Entries shown =>

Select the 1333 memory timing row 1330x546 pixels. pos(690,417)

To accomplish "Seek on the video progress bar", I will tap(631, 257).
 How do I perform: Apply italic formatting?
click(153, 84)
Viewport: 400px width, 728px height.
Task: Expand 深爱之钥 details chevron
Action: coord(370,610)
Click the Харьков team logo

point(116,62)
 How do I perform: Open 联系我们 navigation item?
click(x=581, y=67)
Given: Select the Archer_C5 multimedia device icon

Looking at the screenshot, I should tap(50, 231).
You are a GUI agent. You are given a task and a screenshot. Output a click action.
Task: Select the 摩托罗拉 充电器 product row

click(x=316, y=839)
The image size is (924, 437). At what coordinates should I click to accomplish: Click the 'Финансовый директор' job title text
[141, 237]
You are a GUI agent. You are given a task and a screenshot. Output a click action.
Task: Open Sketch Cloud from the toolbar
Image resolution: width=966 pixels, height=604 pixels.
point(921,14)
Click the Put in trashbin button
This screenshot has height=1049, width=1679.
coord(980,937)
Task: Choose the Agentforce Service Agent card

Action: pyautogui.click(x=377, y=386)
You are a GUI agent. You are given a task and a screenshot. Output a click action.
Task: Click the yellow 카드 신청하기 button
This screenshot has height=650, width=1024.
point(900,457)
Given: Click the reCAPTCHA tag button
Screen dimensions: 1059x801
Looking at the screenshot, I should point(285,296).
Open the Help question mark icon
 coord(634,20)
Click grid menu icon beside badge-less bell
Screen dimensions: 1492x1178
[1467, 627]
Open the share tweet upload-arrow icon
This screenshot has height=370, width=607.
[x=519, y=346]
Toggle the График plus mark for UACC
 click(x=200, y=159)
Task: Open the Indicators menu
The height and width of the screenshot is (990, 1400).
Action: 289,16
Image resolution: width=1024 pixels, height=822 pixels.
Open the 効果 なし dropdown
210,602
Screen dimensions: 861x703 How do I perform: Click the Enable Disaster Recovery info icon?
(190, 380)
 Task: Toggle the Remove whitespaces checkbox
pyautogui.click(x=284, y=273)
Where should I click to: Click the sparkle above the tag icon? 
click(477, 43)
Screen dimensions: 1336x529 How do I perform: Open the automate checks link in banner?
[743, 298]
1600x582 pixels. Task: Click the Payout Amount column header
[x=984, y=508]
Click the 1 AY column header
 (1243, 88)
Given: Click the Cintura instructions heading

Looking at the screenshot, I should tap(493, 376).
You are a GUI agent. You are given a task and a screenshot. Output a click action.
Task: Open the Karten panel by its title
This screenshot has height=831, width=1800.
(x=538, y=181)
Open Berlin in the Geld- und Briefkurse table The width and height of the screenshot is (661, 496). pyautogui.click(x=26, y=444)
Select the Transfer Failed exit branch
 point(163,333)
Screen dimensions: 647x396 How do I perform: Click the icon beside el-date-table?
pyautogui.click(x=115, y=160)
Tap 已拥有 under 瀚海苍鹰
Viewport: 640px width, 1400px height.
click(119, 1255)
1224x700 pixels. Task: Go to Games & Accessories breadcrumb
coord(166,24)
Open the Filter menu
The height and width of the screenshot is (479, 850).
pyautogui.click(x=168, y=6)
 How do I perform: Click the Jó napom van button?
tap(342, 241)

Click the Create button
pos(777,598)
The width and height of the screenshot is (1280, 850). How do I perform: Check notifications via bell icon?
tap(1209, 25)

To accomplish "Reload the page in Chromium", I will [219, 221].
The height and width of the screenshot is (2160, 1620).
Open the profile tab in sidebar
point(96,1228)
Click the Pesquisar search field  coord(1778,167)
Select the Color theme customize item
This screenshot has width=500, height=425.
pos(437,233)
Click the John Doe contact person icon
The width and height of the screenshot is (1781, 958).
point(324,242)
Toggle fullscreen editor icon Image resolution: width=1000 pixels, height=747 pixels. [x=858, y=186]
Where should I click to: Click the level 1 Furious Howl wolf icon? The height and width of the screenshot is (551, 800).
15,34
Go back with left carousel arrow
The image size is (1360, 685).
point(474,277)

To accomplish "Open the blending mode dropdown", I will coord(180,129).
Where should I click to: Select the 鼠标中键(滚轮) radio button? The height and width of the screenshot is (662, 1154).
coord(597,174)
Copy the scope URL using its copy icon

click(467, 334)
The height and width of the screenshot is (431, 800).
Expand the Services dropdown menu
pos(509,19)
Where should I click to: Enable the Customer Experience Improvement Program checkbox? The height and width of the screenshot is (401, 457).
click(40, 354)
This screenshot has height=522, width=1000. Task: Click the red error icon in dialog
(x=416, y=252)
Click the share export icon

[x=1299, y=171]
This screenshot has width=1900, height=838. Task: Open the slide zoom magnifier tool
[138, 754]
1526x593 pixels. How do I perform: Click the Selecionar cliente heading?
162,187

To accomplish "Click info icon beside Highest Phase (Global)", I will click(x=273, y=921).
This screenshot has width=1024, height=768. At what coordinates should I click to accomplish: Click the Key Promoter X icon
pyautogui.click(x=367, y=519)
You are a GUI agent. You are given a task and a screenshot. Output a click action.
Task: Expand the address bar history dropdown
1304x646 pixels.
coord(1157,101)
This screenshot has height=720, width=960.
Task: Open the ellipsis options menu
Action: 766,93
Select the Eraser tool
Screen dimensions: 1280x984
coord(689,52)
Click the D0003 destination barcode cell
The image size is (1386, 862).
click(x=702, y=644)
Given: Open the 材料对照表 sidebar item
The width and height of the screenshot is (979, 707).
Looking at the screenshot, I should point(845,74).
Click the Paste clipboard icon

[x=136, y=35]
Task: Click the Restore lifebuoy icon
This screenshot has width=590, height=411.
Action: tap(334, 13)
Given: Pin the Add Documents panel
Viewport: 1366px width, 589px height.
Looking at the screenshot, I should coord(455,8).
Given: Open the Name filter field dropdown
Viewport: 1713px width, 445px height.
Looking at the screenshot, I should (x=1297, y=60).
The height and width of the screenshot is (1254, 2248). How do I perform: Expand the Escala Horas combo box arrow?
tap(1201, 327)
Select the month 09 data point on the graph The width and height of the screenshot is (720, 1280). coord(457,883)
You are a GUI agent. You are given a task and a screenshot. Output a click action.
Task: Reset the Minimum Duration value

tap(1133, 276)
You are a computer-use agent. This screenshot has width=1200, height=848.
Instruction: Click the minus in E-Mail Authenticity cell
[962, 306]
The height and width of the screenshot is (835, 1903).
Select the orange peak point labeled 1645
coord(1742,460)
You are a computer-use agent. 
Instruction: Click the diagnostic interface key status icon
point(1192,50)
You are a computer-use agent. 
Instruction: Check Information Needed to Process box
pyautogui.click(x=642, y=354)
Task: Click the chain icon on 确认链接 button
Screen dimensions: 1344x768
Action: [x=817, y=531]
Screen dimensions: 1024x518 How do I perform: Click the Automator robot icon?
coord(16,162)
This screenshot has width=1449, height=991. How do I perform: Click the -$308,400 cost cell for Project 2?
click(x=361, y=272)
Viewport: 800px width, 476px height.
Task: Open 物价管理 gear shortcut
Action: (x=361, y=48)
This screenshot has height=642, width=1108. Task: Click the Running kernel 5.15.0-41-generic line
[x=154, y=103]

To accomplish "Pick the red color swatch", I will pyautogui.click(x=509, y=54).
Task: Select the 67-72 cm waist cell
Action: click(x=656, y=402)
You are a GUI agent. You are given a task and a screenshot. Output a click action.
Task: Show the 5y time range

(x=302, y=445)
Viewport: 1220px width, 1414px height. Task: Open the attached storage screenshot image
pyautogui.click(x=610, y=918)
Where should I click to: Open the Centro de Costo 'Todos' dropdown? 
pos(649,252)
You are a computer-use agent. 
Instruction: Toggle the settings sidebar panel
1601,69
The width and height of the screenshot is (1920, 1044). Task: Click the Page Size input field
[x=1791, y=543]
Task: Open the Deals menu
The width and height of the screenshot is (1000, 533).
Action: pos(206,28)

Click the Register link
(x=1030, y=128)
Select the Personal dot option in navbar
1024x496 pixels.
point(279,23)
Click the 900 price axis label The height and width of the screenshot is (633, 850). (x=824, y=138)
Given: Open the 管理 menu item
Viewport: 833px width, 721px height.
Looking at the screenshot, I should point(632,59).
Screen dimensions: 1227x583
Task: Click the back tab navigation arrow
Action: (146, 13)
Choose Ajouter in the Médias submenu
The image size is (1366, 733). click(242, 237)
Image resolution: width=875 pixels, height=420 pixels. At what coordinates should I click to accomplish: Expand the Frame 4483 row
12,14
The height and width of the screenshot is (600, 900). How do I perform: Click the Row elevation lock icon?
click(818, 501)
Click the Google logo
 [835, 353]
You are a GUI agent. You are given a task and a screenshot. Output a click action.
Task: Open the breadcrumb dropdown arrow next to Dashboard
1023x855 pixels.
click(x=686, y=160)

Exercise details => Taking the lines above, repeat exactly those from the line that contains "Given: Click the Cintura instructions heading" through the line that contains "Open the Filter menu", and both of those lines as well. Include nothing else.

Task output =>
Given: Click the Cintura instructions heading

Looking at the screenshot, I should tap(493, 376).
You are a GUI agent. You are given a task and a screenshot. Output a click action.
Task: Open the Karten panel by its title
This screenshot has height=831, width=1800.
(x=538, y=181)
Open Berlin in the Geld- und Briefkurse table The width and height of the screenshot is (661, 496). pyautogui.click(x=26, y=444)
Select the Transfer Failed exit branch
 point(163,333)
Screen dimensions: 647x396 How do I perform: Click the icon beside el-date-table?
pyautogui.click(x=115, y=160)
Tap 已拥有 under 瀚海苍鹰
Viewport: 640px width, 1400px height.
click(119, 1255)
1224x700 pixels. Task: Go to Games & Accessories breadcrumb
coord(166,24)
Open the Filter menu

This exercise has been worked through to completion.